Recupero sostenibile della Ex Scuola di Varano, edificio comunale attualmente inutilizzato e più volte messo all’asta. Inserimento dello stesso, in un progetto di costruzione partecipata e di apprendimento permanente ad ampio raggio.

dall’articolo 1 della decisione n. 1720/2006/CE del Parlamento Europeo e del Consiglio, del 15 novembre 2006.

OBIETTIVI

I “Grandi” della storia, rifiutavano la realtà in cui vivevano e credevano nella possibilità di cambiare per migliorare. Tutti abbiamo il desidero di creare nuove realtà di vita sostenibile, di lavorare o produrre in condizioni migliori. È possibile trasformare la Ex Scuola in posti da condividere, per proporre e produrre cultura, con la quale le idee possono svilupparsi.

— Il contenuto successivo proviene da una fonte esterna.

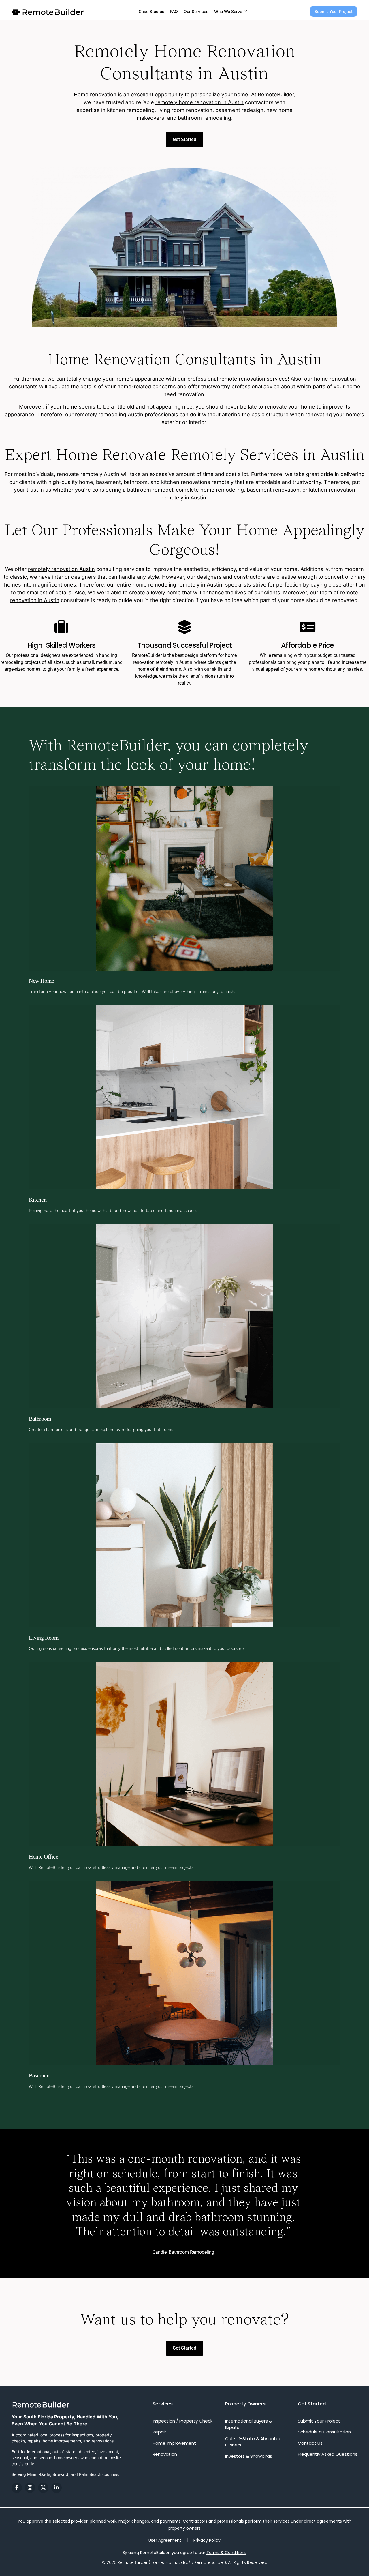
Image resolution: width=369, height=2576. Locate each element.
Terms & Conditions (226, 2553)
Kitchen (37, 1199)
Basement (40, 2075)
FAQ (174, 11)
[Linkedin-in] (56, 2488)
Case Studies (151, 11)
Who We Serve (228, 11)
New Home (41, 980)
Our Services (196, 11)
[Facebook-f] (17, 2488)
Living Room (44, 1637)
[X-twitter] (43, 2488)
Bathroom (40, 1418)
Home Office (43, 1856)
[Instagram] (30, 2488)
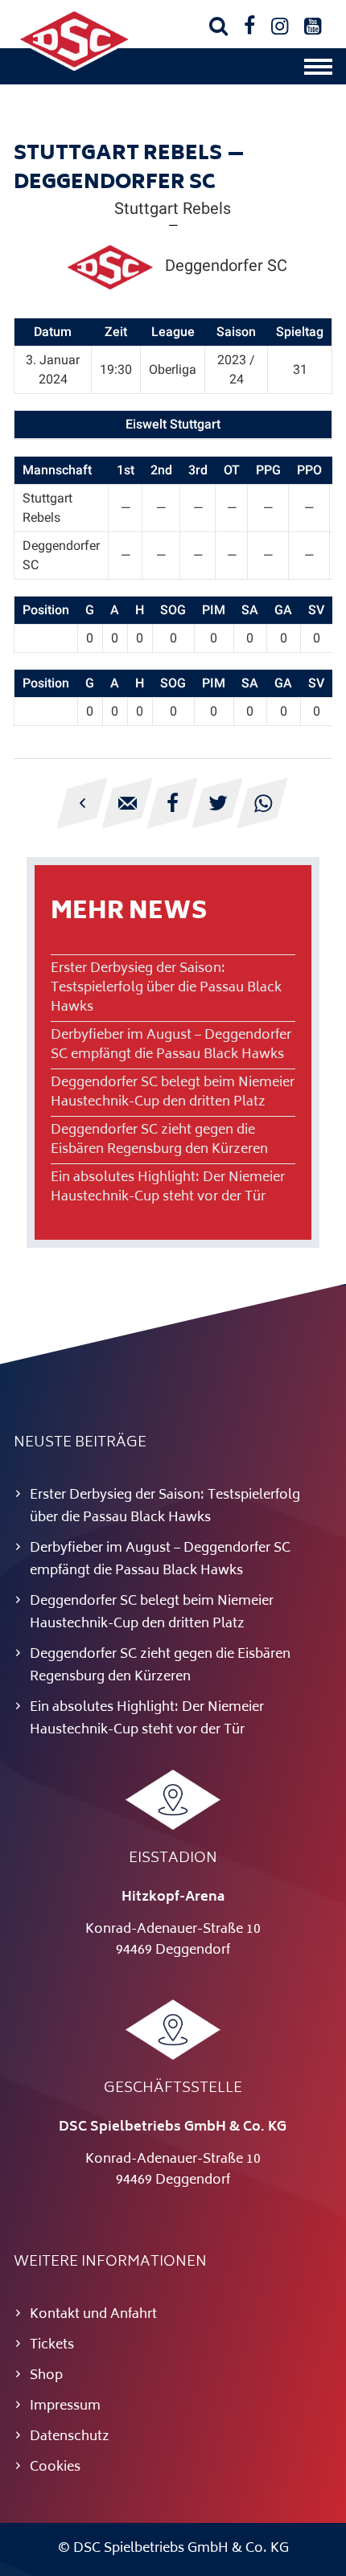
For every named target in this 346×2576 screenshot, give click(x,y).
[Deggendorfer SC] (74, 67)
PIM (213, 609)
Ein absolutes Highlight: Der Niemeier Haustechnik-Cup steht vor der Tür (168, 1187)
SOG (173, 609)
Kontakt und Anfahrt (93, 2314)
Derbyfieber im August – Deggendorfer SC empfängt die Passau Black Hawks (171, 1045)
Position (46, 609)
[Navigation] (318, 71)
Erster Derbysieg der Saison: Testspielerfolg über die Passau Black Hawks (166, 988)
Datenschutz (69, 2437)
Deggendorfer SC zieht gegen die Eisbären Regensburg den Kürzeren (159, 1140)
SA (249, 609)
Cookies (55, 2467)
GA (283, 609)
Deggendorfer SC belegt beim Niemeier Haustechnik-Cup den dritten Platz (173, 1093)
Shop (46, 2376)
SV (316, 609)
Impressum (65, 2406)
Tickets (52, 2345)
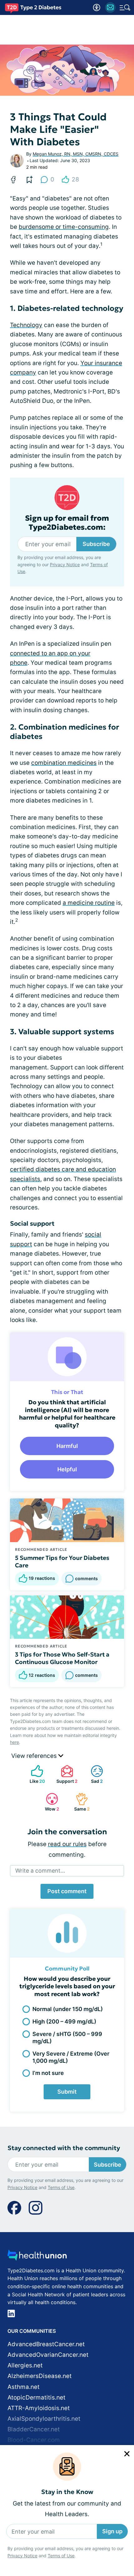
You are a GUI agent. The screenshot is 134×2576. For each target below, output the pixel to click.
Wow (49, 1801)
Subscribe (96, 544)
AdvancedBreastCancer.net (46, 2344)
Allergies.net (25, 2365)
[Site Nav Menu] (125, 7)
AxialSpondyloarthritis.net (43, 2418)
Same (79, 1801)
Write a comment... (40, 1870)
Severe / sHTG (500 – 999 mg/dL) (67, 2037)
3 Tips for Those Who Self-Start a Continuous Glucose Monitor (62, 1658)
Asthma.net (23, 2386)
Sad (93, 1774)
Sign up (112, 2531)
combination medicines (64, 762)
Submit (67, 2091)
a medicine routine (89, 902)
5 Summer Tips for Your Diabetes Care (62, 1561)
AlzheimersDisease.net (39, 2376)
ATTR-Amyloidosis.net (38, 2408)
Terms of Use (61, 2555)
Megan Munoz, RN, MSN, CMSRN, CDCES (75, 154)
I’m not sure (48, 2073)
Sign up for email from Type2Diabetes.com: (67, 523)
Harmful (67, 1446)
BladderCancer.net (33, 2429)
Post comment (67, 1891)
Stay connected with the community (63, 2148)
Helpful (67, 1469)
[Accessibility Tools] (96, 7)
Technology (26, 325)
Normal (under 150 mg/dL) (67, 2009)
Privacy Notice (22, 2555)
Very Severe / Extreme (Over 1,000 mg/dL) (70, 2057)
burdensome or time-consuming (64, 226)
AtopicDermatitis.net (36, 2397)
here (14, 1742)
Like (35, 1774)
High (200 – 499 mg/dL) (64, 2021)
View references (34, 1755)
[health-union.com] (37, 2257)
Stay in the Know (67, 2492)
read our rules (67, 1844)
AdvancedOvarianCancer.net (48, 2354)
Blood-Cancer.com (33, 2439)
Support (66, 1774)
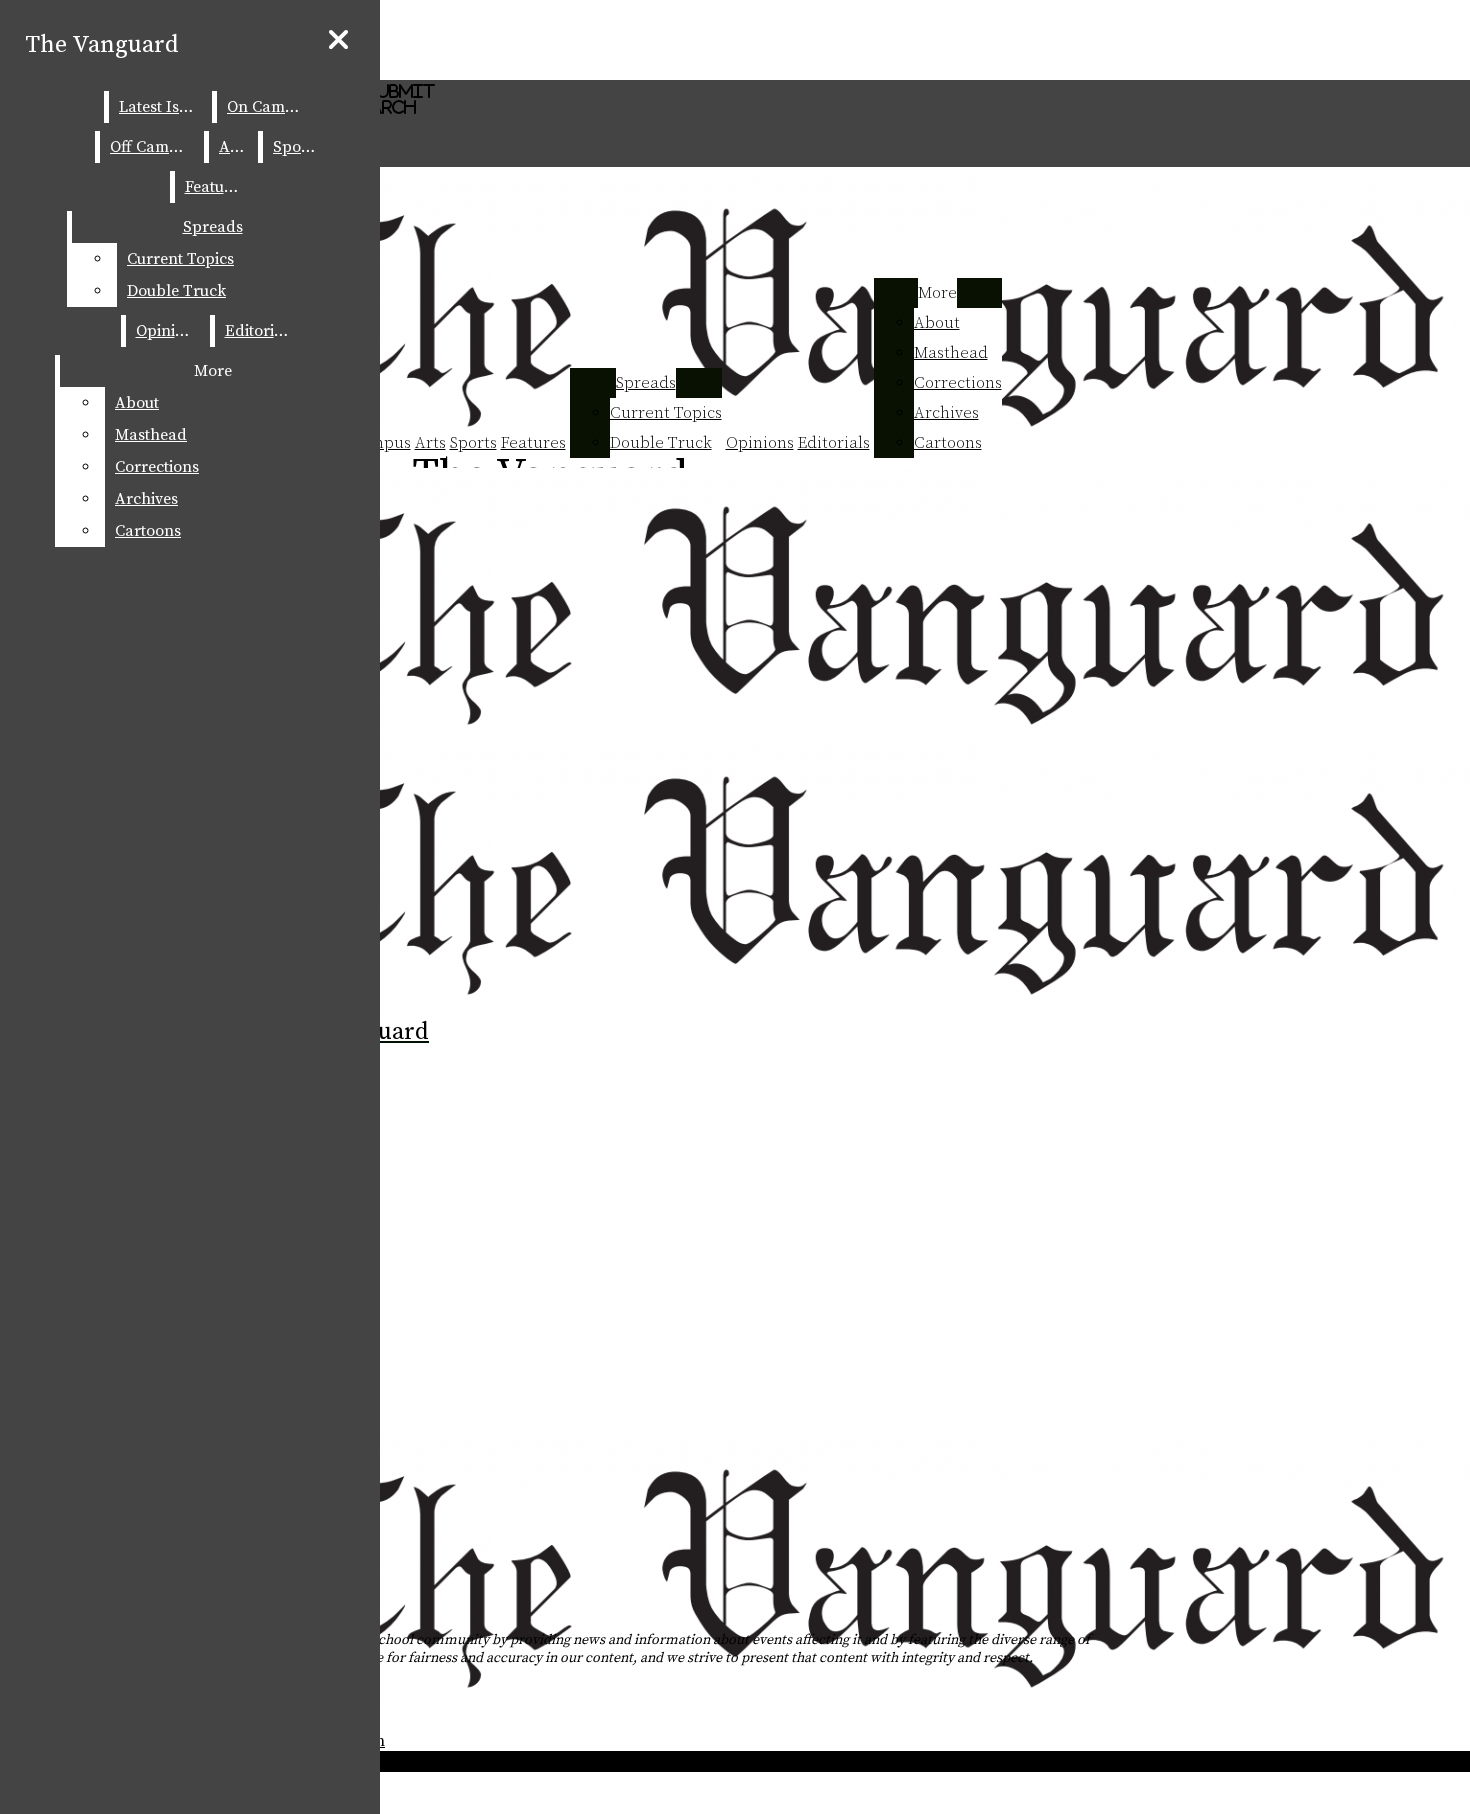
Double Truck (661, 443)
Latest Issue (161, 107)
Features (533, 443)
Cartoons (948, 443)
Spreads (646, 383)
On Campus (269, 107)
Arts (430, 443)
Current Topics (666, 413)
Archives (946, 413)
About (937, 323)
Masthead (951, 353)
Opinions (760, 443)
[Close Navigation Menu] (338, 41)
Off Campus (152, 147)
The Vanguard (102, 45)
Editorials (834, 443)
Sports (473, 443)
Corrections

Per rappresentare al meglio un Centro Polinfunzionale a Varano, non basta trarre spunto dalle origini storiche del luogo, che non sono poi così significative,
ma occorre conoscere bene il “popolo” che ci vive e il “territorio”, famoso per il buon vino, per la vicinanza al Parco del Conero e al Mare Adriatico...

Troviamo scritto: “Varano, domina dal suo colle splendidi panorami verso il Monte e anche verso la città, ed è contornata da una fertile e pittoresca campagna, ricca di vigneti e caratterizzata da querce secolari.” 

Il termine scuola significava inizialmente “tempo libero”, per poi evolversi: da “tempo libero” a “luogo in cui veniva speso il tempo libero”, cioè il luogo in cui si tenevano discussioni filosofiche o scientifiche durante il tempo libero, per poi descrivere il “luogo di lettura”... 

...anticamente, quando ancora non esistevano le strutture, le lezioni filosofiche
avvenivano proprio sotto il grande albero, quell’albero per noi Varanesi è una grande quercia; solida, secolare, protetta, così come deve essere la cultura, un bene prezioso da difendere e accrescere nel tempo, garantendone la sua naturale evoluzione. 

DA “EX SCUOLA” A ”SCHOLA NOVA”

Il concetto di “Scuola Nuova”, contiene tutte le intenzioni dell’associazione ossia la possibilità di ampliare la propria conoscenza attraverso sistemi innovativi senza dimeticare le origini della nostra lingua, il latino nella forma scritta che coincide con il fonema dialettale della forma parlata, tipica del dialetto anconitano di cui Varano è “capitale”.